Replace Experimental and Numerical Study on Ocean Current Turbine Performance with Innovative Idea Using Toroidal Propeller

Abstract

According to the HEESI, the share of renewable energy production
is only 13.29% of the total energy production, with a target of 23%
by 2025. One promising renewable energy source with a potential
of 41 GW is ocean currents. To harness this potential, propeller
turbines can be used. Propellers are a critical component of these
turbines, typically designed based on the Wageningen B series.
However, this series still exhibits issues such as cavitation and
noise during operation. Toroidal propellers offer advantages by
eliminating tip vortices, resulting in quieter operation, and
reduced fatigue. This study aims to enhance the efficiency of
propeller turbines through modifications using toroidal propellers.
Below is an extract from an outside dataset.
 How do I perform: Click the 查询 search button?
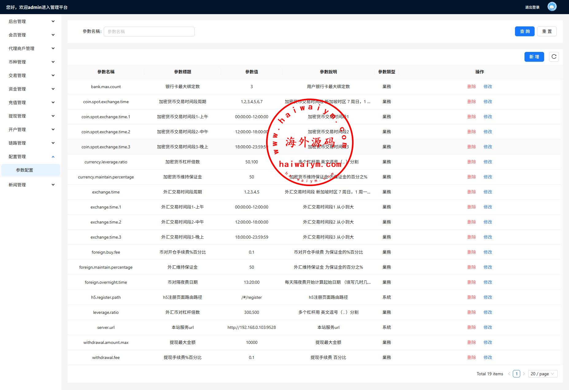click(524, 31)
The study employs ANSYS Fluent for simulation and experiments.
The process includes designing toroidal propellers with a
maximum diameter of 3 meters, blade pitch angles of 60°, and
blade counts ranging from 3 to 9. These designs are then simulated
to analyze power and efficiency. Performance testing will measure
RPM, and observe cavitation. The results are for blades ranging
from 3 to 9 generates 42.6 to 63.2 kW. Therefore the best design is
9 blades that generate 63.7 kW of power with a maximum RPM of
89.9.